I was wondering what the simplest way is to convert a string representation of a list like the following to a list:
x = '[ "A","B","C" , " D"]'
Even in cases where the user puts spaces in between the commas, and spaces inside of the quotes, I need to handle that as well and convert it to:
x = ["A", "B", "C", "D"]
I know I can strip spaces with strip() and split() and check for non-letter characters. But the code was getting very kludgy. Is there a quick function that I'm not aware of?
>>> import ast
>>> x = '[ "A","B","C" , " D"]'
>>> x = ast.literal_eval(x)
>>> x
['A', 'B', 'C', ' D']
>>> x = [n.strip() for n in x]
>>> x
['A', 'B', 'C', 'D']
ast.literal_eval:
With ast.literal_eval you can safely evaluate an expression node or a string containing a Python literal or container display. The string or node provided may only consist of the following Python literal structures: strings, bytes, numbers, tuples, lists, dicts, booleans, and None.
The json module is a better solution whenever there is a stringified list of dictionaries. The json.loads(your_data) function can be used to convert it to a list.
>>> import json
>>> x = '[ "A","B","C" , " D"]'
>>> json.loads(x)
['A', 'B', 'C', ' D']
Similarly
>>> x = '[ "A","B","C" , {"D":"E"}]'
>>> json.loads(x)
['A', 'B', 'C', {'D': 'E'}]
The eval is dangerous - you shouldn't execute user input.

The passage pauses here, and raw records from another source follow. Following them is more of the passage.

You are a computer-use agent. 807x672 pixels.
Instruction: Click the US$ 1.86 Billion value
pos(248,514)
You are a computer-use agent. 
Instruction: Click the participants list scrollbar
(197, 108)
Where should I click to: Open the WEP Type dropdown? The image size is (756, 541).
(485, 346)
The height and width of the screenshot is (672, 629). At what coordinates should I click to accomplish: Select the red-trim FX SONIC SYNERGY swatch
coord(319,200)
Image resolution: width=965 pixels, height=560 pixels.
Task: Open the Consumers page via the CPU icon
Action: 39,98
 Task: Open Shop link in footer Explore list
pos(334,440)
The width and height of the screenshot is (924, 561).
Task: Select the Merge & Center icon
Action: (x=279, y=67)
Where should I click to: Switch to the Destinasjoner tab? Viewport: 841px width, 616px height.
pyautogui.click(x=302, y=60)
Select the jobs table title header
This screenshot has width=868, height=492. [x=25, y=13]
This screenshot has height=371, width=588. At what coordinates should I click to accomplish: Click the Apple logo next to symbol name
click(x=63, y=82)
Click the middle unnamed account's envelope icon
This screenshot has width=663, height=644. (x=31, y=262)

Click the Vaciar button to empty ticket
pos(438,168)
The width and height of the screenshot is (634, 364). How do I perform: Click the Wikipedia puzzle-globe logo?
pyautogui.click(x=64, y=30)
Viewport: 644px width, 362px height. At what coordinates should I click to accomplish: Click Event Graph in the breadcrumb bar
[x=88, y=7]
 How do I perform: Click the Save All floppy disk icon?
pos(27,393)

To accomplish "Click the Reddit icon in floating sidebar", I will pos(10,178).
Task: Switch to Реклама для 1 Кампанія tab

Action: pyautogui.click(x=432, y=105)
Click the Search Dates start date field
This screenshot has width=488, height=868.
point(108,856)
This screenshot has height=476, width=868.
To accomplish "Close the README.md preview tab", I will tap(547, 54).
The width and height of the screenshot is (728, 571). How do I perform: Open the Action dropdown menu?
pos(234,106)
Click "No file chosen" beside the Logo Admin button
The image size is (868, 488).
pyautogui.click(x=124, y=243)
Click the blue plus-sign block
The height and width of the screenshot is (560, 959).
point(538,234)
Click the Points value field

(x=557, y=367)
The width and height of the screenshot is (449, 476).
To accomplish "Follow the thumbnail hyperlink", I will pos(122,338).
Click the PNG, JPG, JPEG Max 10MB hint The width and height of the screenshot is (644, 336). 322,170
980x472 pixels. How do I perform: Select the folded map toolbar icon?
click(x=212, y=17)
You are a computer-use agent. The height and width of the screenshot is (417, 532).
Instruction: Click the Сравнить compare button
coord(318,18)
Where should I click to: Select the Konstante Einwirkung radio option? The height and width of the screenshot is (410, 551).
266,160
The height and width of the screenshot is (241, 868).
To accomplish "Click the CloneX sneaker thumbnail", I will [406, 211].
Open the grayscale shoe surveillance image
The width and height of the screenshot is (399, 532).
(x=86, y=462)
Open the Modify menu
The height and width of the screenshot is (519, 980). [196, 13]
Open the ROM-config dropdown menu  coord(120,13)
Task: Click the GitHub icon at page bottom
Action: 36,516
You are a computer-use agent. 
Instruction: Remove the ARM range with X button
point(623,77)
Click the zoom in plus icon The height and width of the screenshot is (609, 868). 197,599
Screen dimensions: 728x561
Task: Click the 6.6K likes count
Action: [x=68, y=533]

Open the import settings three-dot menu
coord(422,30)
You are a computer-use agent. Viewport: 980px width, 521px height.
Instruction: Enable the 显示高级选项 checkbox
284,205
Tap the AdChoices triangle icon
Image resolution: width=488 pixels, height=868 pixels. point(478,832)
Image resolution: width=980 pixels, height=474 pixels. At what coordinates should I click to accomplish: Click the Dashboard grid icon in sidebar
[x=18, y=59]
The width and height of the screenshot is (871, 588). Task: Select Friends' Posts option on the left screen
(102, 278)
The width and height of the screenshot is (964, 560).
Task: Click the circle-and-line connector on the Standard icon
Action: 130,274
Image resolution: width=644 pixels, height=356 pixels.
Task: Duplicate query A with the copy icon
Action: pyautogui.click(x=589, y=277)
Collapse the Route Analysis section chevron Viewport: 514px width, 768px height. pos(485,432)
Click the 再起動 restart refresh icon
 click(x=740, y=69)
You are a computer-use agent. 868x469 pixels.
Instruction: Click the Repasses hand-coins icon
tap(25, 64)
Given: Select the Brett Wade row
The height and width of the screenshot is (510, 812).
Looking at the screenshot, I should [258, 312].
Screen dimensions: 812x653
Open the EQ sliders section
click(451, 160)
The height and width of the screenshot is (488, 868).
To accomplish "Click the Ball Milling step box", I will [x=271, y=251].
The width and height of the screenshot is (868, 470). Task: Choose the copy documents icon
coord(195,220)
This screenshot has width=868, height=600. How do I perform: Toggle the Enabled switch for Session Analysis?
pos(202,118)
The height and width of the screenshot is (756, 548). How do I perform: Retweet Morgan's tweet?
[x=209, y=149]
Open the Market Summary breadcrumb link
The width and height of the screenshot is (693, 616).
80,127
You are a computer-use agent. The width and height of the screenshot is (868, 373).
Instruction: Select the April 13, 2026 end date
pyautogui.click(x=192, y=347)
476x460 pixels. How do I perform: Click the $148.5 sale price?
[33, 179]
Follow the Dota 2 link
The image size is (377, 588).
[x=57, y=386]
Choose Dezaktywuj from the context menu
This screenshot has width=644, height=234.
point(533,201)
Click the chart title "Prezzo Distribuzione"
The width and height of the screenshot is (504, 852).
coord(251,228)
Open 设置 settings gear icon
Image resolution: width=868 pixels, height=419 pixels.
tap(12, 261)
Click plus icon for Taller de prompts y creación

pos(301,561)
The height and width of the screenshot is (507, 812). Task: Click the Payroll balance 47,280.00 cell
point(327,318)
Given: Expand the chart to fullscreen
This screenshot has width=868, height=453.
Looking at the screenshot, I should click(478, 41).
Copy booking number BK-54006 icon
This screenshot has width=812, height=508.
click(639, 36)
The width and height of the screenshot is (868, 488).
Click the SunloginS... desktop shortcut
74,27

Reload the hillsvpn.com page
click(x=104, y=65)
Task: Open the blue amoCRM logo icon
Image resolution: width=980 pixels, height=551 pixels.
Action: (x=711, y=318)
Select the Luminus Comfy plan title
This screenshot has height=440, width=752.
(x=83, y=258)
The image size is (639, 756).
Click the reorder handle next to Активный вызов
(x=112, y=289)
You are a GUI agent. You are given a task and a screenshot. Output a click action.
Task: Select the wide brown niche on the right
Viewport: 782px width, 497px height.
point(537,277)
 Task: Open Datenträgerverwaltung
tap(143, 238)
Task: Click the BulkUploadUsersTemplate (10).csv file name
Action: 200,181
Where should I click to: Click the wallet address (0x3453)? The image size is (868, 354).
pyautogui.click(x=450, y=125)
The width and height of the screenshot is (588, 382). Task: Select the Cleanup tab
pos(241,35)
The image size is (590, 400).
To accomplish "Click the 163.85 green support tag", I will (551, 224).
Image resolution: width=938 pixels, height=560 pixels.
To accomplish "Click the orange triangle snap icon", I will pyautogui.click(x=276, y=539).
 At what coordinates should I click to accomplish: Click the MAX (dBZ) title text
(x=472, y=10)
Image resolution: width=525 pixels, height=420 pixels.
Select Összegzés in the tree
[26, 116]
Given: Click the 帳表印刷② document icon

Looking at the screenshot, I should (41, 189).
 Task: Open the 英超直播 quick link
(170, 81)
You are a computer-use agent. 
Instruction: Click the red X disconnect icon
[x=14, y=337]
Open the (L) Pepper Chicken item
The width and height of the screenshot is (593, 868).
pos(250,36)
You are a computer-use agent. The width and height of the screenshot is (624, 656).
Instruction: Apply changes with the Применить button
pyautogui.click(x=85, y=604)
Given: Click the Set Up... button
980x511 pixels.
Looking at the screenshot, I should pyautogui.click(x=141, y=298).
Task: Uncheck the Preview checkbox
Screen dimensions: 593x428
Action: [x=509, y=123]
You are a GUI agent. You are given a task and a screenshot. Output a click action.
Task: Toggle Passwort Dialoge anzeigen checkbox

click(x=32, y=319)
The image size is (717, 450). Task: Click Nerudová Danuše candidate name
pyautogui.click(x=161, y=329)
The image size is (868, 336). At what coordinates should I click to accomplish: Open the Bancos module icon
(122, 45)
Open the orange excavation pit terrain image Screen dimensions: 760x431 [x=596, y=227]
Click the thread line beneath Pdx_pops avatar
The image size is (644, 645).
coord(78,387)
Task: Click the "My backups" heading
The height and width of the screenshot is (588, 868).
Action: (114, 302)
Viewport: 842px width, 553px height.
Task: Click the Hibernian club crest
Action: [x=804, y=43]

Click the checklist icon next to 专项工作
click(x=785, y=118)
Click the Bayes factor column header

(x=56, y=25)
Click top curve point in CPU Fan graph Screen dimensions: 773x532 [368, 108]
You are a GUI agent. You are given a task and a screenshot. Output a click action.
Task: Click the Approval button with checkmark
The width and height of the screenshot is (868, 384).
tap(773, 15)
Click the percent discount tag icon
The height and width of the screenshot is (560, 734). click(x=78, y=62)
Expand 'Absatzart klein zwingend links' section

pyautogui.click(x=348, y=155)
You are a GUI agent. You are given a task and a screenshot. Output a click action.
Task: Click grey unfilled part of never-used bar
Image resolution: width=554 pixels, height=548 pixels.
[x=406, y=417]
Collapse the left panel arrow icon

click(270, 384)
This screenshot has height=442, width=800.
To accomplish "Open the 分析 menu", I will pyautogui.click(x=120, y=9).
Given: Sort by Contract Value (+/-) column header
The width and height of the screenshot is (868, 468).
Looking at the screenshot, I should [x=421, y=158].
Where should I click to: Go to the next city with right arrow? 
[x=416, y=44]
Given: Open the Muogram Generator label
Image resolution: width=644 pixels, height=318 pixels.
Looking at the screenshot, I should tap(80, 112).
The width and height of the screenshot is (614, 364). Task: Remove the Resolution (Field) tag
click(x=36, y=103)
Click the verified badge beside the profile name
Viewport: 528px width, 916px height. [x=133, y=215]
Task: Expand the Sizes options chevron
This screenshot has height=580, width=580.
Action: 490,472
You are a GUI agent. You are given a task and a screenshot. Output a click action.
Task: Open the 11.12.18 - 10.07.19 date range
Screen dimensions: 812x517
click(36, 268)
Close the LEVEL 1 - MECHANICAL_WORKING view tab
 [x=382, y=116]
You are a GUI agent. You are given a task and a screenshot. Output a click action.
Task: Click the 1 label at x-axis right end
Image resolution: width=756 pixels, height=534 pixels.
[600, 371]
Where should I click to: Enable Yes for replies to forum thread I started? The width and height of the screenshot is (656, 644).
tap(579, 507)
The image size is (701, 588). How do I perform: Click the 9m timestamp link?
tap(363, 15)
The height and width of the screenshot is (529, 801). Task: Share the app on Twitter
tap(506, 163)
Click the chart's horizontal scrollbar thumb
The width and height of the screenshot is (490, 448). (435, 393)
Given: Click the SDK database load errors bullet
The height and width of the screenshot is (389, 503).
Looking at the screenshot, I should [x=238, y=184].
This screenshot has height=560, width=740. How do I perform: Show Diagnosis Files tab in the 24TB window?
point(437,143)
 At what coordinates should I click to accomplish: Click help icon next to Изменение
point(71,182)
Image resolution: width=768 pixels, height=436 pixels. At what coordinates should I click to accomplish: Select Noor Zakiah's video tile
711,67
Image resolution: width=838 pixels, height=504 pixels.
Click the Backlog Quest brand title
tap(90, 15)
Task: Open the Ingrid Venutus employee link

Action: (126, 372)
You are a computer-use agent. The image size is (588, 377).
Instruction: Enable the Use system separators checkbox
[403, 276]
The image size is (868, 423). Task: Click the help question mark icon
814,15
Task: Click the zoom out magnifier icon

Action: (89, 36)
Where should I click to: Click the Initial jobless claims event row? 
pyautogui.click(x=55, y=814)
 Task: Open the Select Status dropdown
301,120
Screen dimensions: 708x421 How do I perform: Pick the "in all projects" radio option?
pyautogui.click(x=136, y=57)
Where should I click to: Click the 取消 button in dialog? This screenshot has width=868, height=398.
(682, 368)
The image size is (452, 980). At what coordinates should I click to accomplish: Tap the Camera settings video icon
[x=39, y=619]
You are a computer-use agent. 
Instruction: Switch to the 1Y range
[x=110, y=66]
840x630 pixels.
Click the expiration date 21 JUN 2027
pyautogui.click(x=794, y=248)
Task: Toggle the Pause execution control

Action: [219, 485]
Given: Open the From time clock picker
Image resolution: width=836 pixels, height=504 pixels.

If you have 2.6 or newer, use ast instead of eval:
>>> import ast
>>> ast.literal_eval('["A","B" ,"C" ," D"]')
["A", "B", "C", " D"]
Once you have that, strip the strings.
If you're on an older version of Python, you can get very close to what you want with a simple regular expression:
>>> x='[ "A", " B", "C","D "]'
>>> re.findall(r'"\s*([^"]*?)\s*"', x)
['A', 'B', 'C', 'D']
This isn't as good as the ast solution, for example it doesn't correctly handle escaped quotes in strings. But it's simple, doesn't involve a dangerous eval, and might be good enough for your purpose if you're on an older Python without ast.
There is a quick solution:
x = eval('[ "A","B","C" , " D"]')
Unwanted whitespaces in the list elements may be removed in this way:
x = [x.strip() for x in eval('[ "A","B","C" , " D"]')]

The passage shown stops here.